DOCUMENT SECTION>

Mr. Speaker, I want to thank the member for Acadie—Bathurst. He is a vigorous defender of workers' rights in this country: the right to collective bargaining, employment insurance and many other matters.
I also want to thank the member for bringing up a particularly important issue. We hear from the other side about the NDP taking its marching orders from the labour bosses. The member for Acadie—Bathurst rightly pointed out that the collective bargaining process, the trade union movement, is a democratic process. Workers involved in that process get to choose whether they want a particular settlement or not. They elect their own leaders and participate fully. I would say the House has a lesson to learn about democracy when we see the kinds of processes that are constantly invoked in the House, such as shutting down debate, closure, time allocation and time limits on committees. We could certainly learn a lesson from the trade union movement.
The other interesting thing we keep hearing from members opposite is how this is all about the economy. One day they will stand in the House and talk about their terrific program that allowed a strong economy to emerge. The next day they talk about how fragile the economy is and that we must do everything possible to shut down workers to protect this very fragile economy. Yet when opposition members rise in the House to talk about child and family poverty in this country and the fact that a significant number of working people live well below the poverty line, we do not hear that being talked about in terms of our fragile economy and having a plan in place to deal with those kinds of things.

DATA>
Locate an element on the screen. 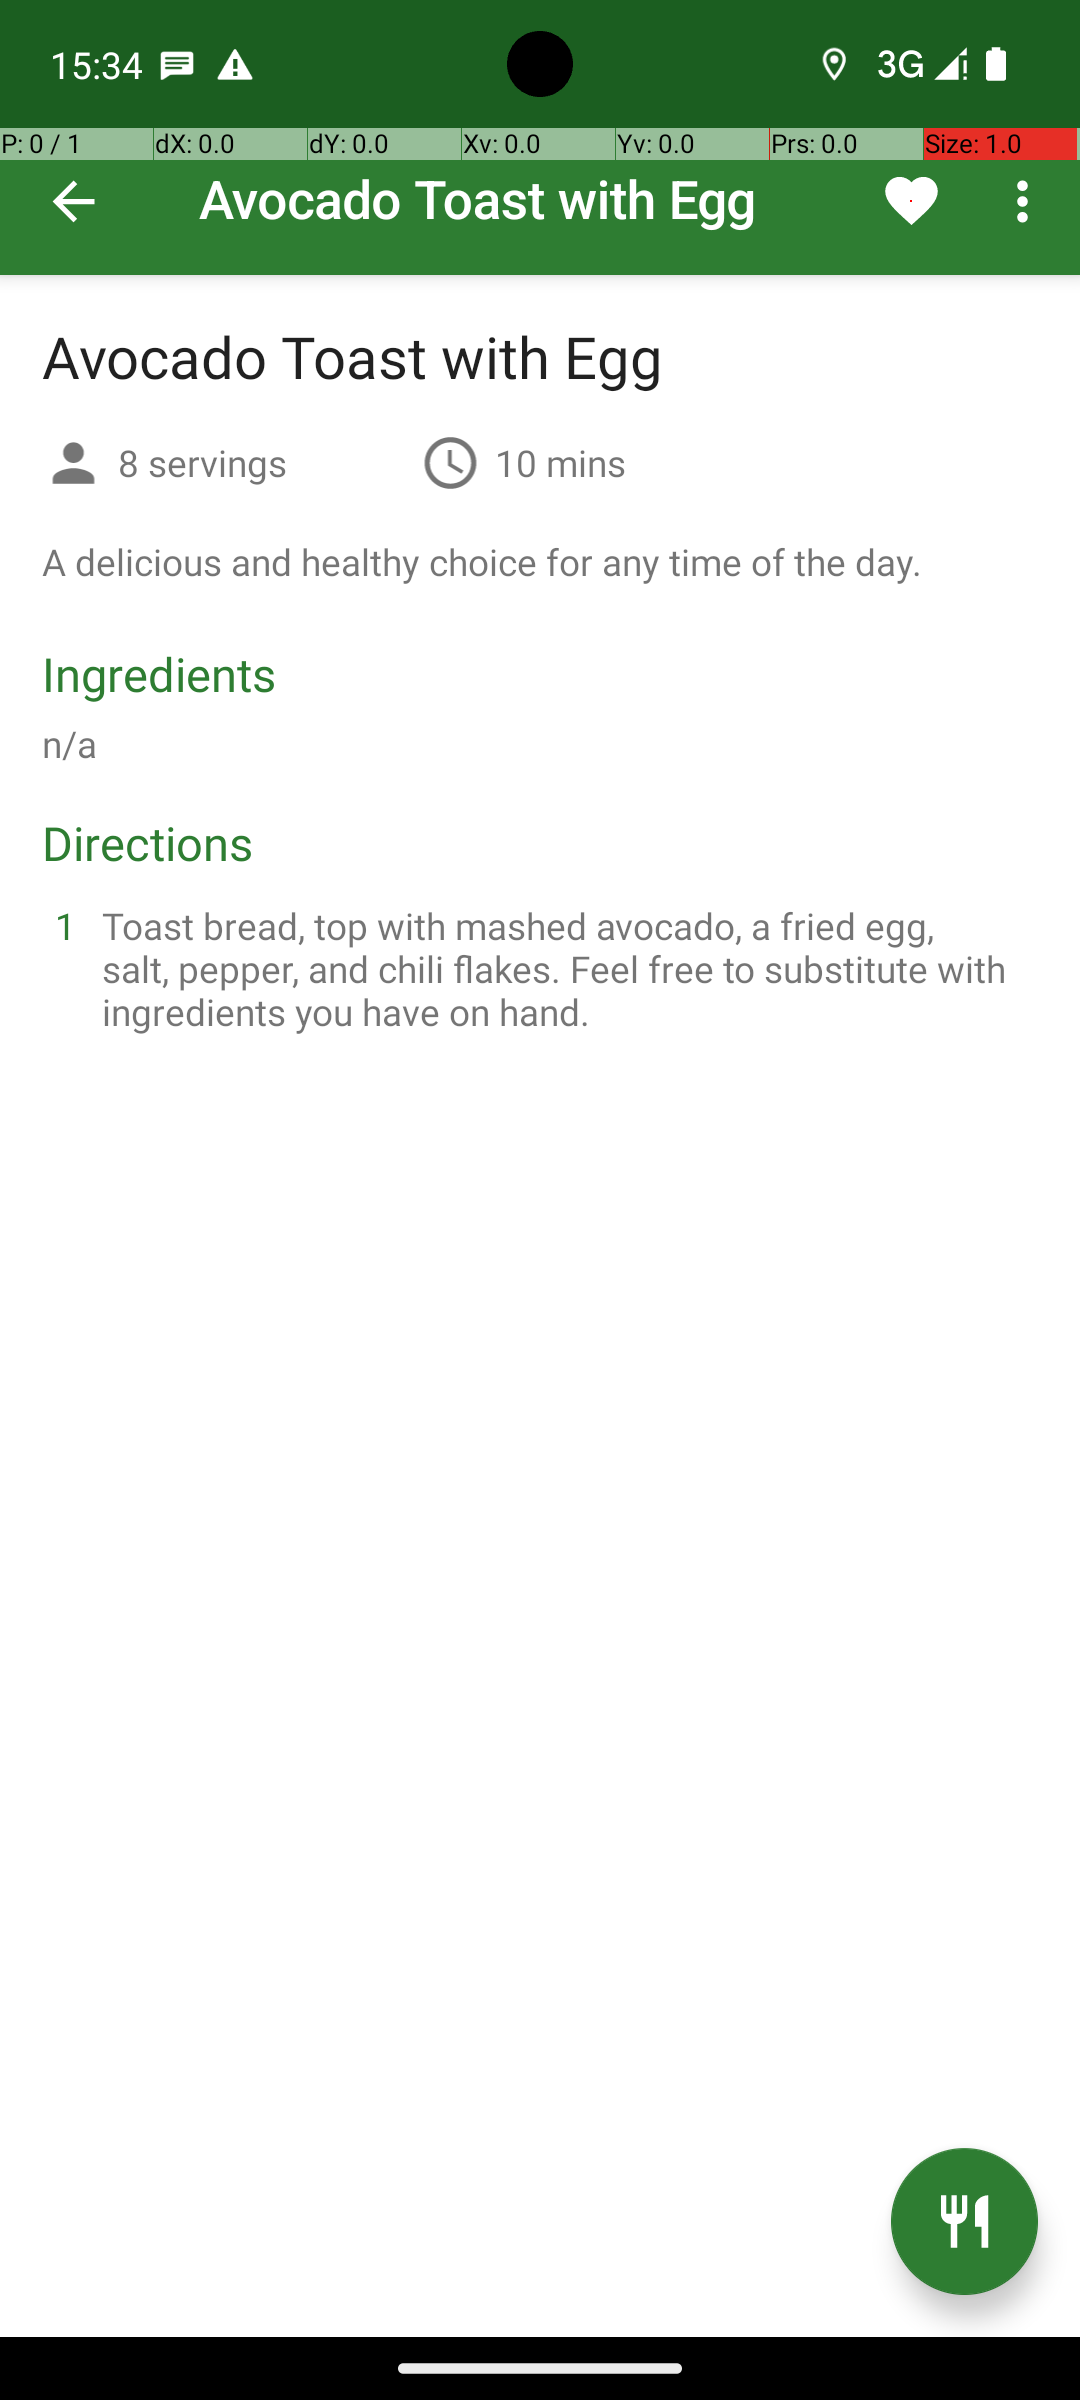 The width and height of the screenshot is (1080, 2400). Toast bread, top with mashed avocado, a fried egg, salt, pepper, and chili flakes. Feel free to substitute with ingredients you have on hand. is located at coordinates (564, 968).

TASKS FOR THIS EXERCISE>
[A] According to the speech, why is the collective bargaining process democratic?
[B] Copy the passage of the speech starting with "I also want" and going on through "trade union movement.".

RESULTS FOR EACH TASK>
[A] Workers involved in the process get to choose whether they want a particular settlement or not. They also elect their own leaders and participate fully.

[B]
I also want to thank the member for bringing up a particularly important issue. We hear from the other side about the NDP taking its marching orders from the labour bosses. The member for Acadie—Bathurst rightly pointed out that the collective bargaining process, the trade union movement, is a democratic process. Workers involved in that process get to choose whether they want a particular settlement or not. They elect their own leaders and participate fully. I would say the House has a lesson to learn about democracy when we see the kinds of processes that are constantly invoked in the House, such as shutting down debate, closure, time allocation and time limits on committees. We could certainly learn a lesson from the trade union movement.